Quantum Algorithm Estimates Eigenstate Properties with Reduced Error and Complexity.

A new hybrid classical-quantum algorithm estimates observable expectation values in eigenstates using a single quantum state copy. Random time evolution creates a mixed state virtually purified with exponential efficacy, achieving error suppression dependent on the Hamiltonian’s energy gap. Simulations, including a 100-qubit example, validate its applicability and inspire a tensor network-based classical approach.

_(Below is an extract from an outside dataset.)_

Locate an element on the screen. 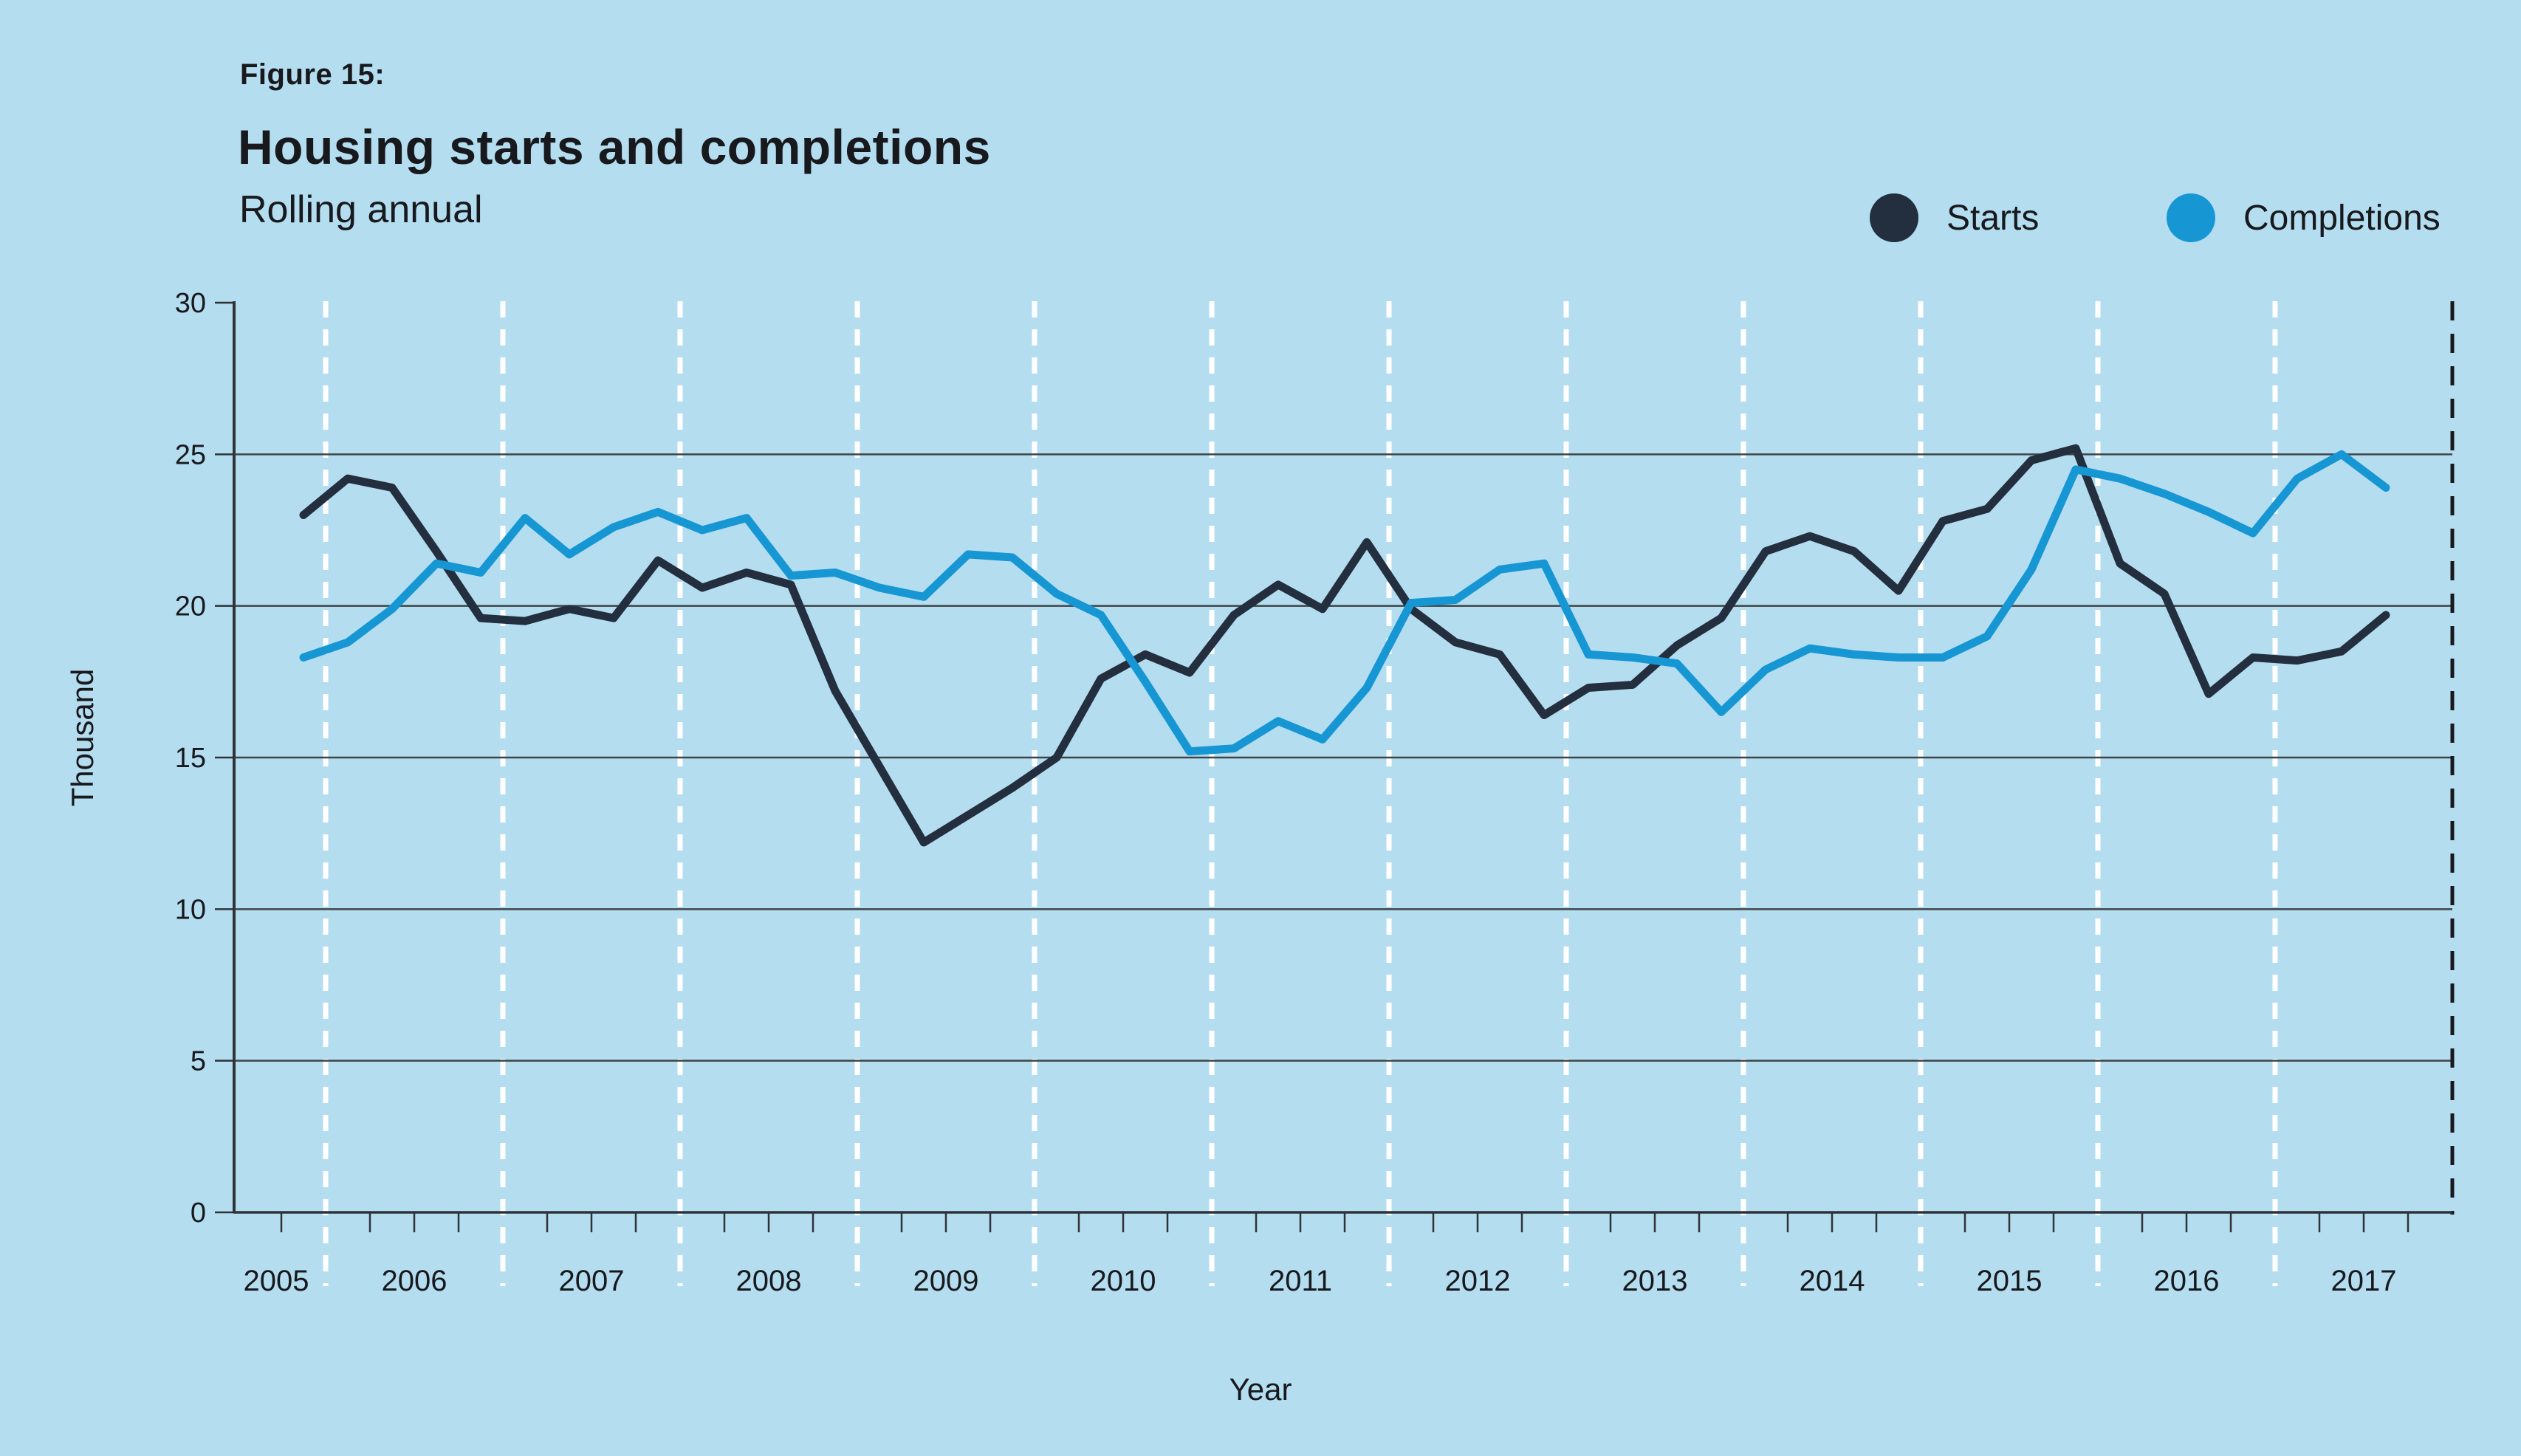 Image resolution: width=2521 pixels, height=1456 pixels. completions-swatch-icon is located at coordinates (2191, 218).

Accurately determining the properties of quantum systems, particularly the expectation values of observables within specific energy eigenstates, remains a significant challenge in quantum computation. Researchers are continually seeking methods to mitigate errors and enhance the efficiency of these calculations, especially in the context of near-term and early fault-tolerant quantum devices. A new algorithm, detailed in a recent publication, offers a novel approach to this problem by employing a technique conceptually related to purification-based error mitigation, but achieving exponential error suppression with a single quantum state. This work, titled ‘Exponential distillation of dominant eigenproperties’, is the result of collaborative efforts from Bence Bakó, Tenzan Araki, and Bálint Koczor, all affiliated with the Mathematical Institute at the University of Oxford.

Hybrid Quantum Algorithm Improves Eigenstate Property Estimation

Researchers have developed a new hybrid classical-quantum algorithm to estimate the expectation values of observables – measurable physical quantities – within the eigenstates of quantum systems. This addresses a key challenge in utilising early fault-tolerant quantum computers for practical applications. The algorithm efficiently determines the average value of an observable when the quantum system is in a specific energy eigenstate.

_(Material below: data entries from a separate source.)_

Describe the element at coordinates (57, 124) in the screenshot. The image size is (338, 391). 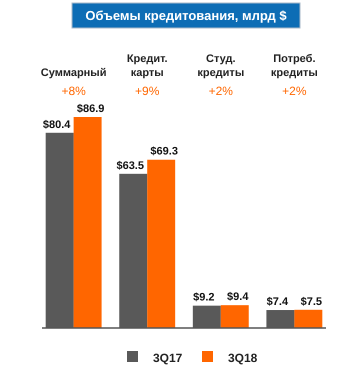
I see `data-label: $80.4` at that location.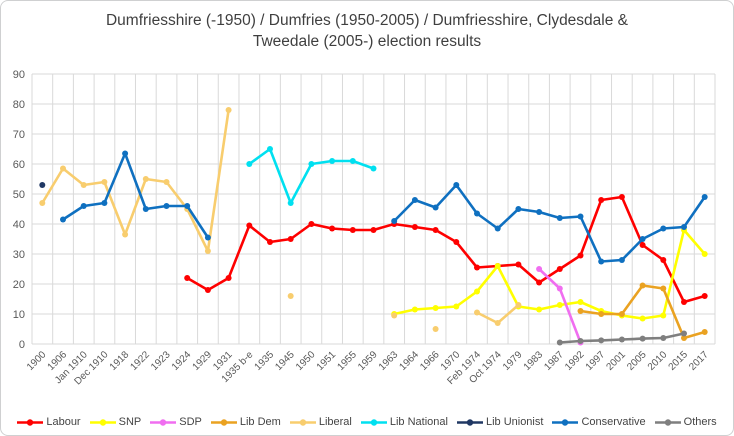 This screenshot has width=734, height=436. I want to click on x-axis-tick-label: 1983, so click(534, 361).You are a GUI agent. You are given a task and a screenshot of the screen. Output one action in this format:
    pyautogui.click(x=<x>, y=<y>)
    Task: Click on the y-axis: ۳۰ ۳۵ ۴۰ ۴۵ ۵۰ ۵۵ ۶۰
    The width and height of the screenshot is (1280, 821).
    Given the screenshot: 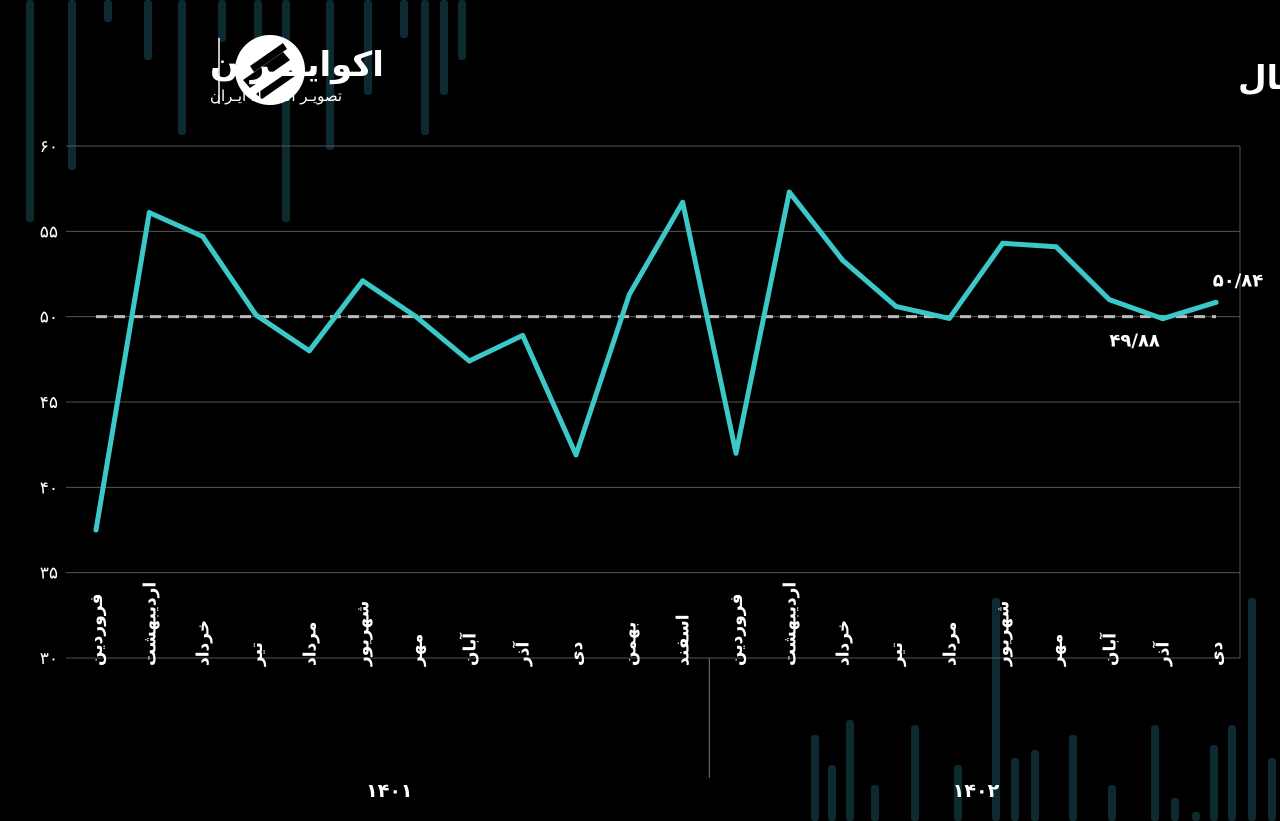 What is the action you would take?
    pyautogui.click(x=49, y=403)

The method begins with an initial quantum state that shares significant overlap with the target eigenstate, but may also exhibit overlap with other eigenstates. It builds upon established purification-based error mitigation techniques – methods to reduce the impact of errors in quantum computations – but distinguishes itself by achieving exponential suppression of algorithmic errors using only a single copy of the quantum state. Many existing strategies require multiple copies, increasing computational cost.

The core innovation centres on the application of random time evolution. This process generates an average mixed state – a statistical ensemble of quantum states – which then undergoes ‘virtual purification’. This mathematical procedure demonstrably enhances the accuracy of the expectation value estimation. Rigorous performance guarantees underpin the approach, establishing a quantifiable relationship between the algorithm’s computational complexity and the energy gap – the difference in energy between eigenstates – within the problem’s Hamiltonian (the operator describing the total energy of the system). This positions the algorithm competitively alongside other established hybrid quantum-classical techniques.

Extensive numerical simulations validate the algorithm’s applicability in both near-term (current, limited-scale) and early fault-tolerant quantum computing scenarios. A particularly compelling demonstration involved a 100-qubit system. In this case, direct classical simulation, utilising tensor network techniques – a method for efficiently representing and manipulating many-body quantum states – facilitated the prediction of both ground and excited state properties. This effectively mirrored the algorithm’s principles within a classical computing framework, fostering a synergistic relationship between quantum and classical computation.

Researchers are currently investigating extensions to the algorithm’s capabilities, including application to more complex quantum systems and the development of more efficient implementations. Further work focuses on improving robustness to noise and errors, and exploring potential combinations with other quantum algorithms to enhance computational power.

This development represents a notable advancement in quantum simulation, offering a promising route towards solving complex scientific and engineering problems. The work underscores the importance of interdisciplinary collaboration and continued investment in quantum research.

Recent research, particularly from 2018 to 2023, demonstrates a concentrated effort on developing and refining quantum algorithms, specifically for simulation and optimisation, driving advancements in the field.